Но парень уже размахивал перед джинном опустевшей бутылкой.
– Ты! Смотри на меня! Это я тебя освободил! – Молча обозревающий комнату марид повернул к нему своей пылающий взгляд. Любому другому этого было бы вполне достаточно, чтобы сжаться от страха. Но этот парень – довольно глупо – стоял на своем: – Так-то! Мы тебя освободили! Саид и я! Теперь ты нам должен! Три желания!

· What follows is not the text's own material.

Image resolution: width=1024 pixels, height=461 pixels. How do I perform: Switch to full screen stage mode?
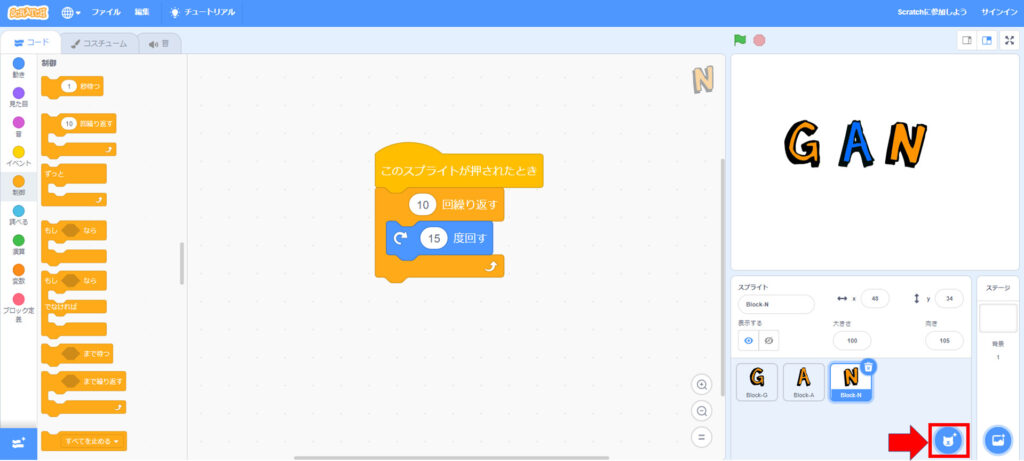tap(1010, 40)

Марид уставился на парочку, затем проронил одно слово, которое загромыхало и отдалось эхом по ахве:
– Свободен. – Он снова сложил это слово между губами, обрамленными курчавой белой бородой. – Свободен. Свободен. Свободен. – Он расхохотался, смех был похож на гулкий рев, от которого у Фатимы заныли зубы. – Прошла целая вечность с тех пор, как мне приходилось говорить на этом языке смертных. Но я помню, что означает «свобода». Не быть связанным. Не быть скованным или заключенным. – Его лицо скривилось в нечто ужасное. – Но я не был связан, или скован, или заключен. Никто не лишал меня свободы. Я спал по собственному выбору. А ты меня разбудил, незваный, непрошеный, нежеланный – чтобы я исполнил твои хотелки. Ну что ж. Я исполню лишь одно твое желание. Ты должен выбрать. Выбирай, как ты умрешь.